Long-lasting neuronal apoptotic cell death in regions with severe ischemia after photothrombotic ring stroke in rats

Apoptotic and necrotic cell death may act in concert in focal cerebral ischemia. This study explored the temporal and spatial pattern of apoptosis and necrosis in a novel photothrombotic ring stroke model with or without spontaneous reperfusion. Adult male Wistar rats were subjected to a ring-shaped laser irradiation beam simultaneously with intravenous erythrosin B infusion. The presence and attributes of apoptosis and necrosis in the anatomically well-defined cortical region at risk and ring-lesion region were verified under light microscopy with TUNEL, Hoechst 33342, and hematoxylin and eosin staining.
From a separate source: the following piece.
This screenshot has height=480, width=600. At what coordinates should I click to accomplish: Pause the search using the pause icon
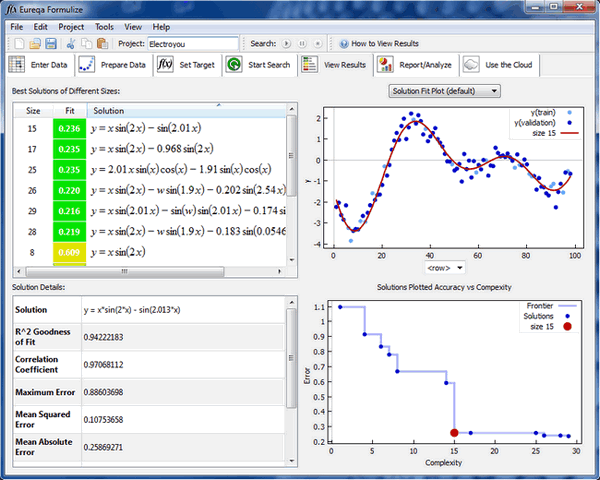point(302,44)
Cells exhibiting apoptotic morphology with chromatin condensation and apoptotic bodies and necrotic ghost appearance were observed. The occurrence of apoptosis and necrosis in the ischemic regions was confirmed by electron microscopy and gel electrophoresis, in which DNA isolated from the lesion area revealed both a ladder and a smear. Double staining with TUNEL and the cell markers NeuN, glial fibrillary acidic protein, and ED-1 revealed that the majority of apoptotic cells were of neuronal origin. Cells exhibiting pyknosis/eosinophilia, apoptosis, or ghost appearance were quantified by stereological means. In subregions with severe ischemia, the peak appearance of apoptotic cells started earlier, i.e., at 24 h, than the peak of necrotic cells, and the high concentration of the apoptotic cells remained as long as that of necrotic cells, i.e., until 72 h post-ischemia. The ratio of apoptotic to necrotic cells was approximately 1:2. Therefore, apoptosis may be an important contributor to neuronal cell death in brain regions with severely reduced blood flow after thromboembolic stroke.